Hmm, weird ? I'm trying to get 1.5.1 working now (i had 1.5.3 working, but after I upgraded to 1.6.1, nothing worked ?  :Sad:  )

----------

## CowMike

Ok, I have 'authpam' with 1.5.1 running now... But authmysql doesn't work (settings are correct) ?

----------

## CowMike

Now trying to get back to 1.5.3 again...

----------

## CowMike

 *CowMike wrote:*   

> Now trying to get back to 1.5.3 again...

 Grrrr, 1.5.3 closes the connection when I do 'telnet localhost 143'  :Sad: 

----------

## eltech

it seems that some way some how .. the 1.6.1 install, borked the whole imap setup ...

i am not to knowledgable to finger out what it exactly did, but i know nothing works now .. regarding imap .. 

i am still under the same problems ...

----------

## CowMike

I have courier-imap-1.5.1 running now with 'authpam'.. I have to get authmysql running before tomorrow  :Sad:  Does someone know why authmysql isn't working now ?  :Sad: 

1.5.3 runned fine with authmysql, but when I upgraded to 1.6.1, the whole installation was fucked up  :Sad: 

----------

## eltech

Hello Mike ..

i have since yesterday corrected my problem ..

Courier-Imap 1.5.3 is an unstable version ... 1.5.1 is stable ...

----------

## CowMike

It's working now too here (1.5.1)  :Smile:  Stupid courier-imap  :Razz: 

----------

## eltech

good so you went from 1.5.3 to 1.5.1 and your problem is solved right?

glad to hear it ..

----------

## CowMike

No, i had 1.5.3 running (with authpam & authmysql) and upgraded to 1.6.1. Both methods weren't working, so I went back to 1.5.3, but nothing worked.

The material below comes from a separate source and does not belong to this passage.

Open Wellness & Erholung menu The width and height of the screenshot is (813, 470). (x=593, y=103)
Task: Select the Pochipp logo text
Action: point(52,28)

Then I got back to 1.5.1, and everything runs fine again  :Smile: 

Is their an explanation for it ?

----------

## eltech

yes ... 1.5.3 and 1.6.1 are of the unstable tree ...

the way that i ended up with the unstable 1.6.1 is because i added ACCEPT_KEYWORDS="~x86" to my make.conf

1.5.1 is the most up to date STABLE release in the portage tree ...

glad your working also ..

----------

## CowMike

Ah, ok, i'll remove those keywords from my /etc/make.conf (gentoo is running on a production server, so it has to be _stable_  :Wink: )

----------

## eltech

Yes remove that quickly  :Smile:  .. glad it was caught before other things got worse...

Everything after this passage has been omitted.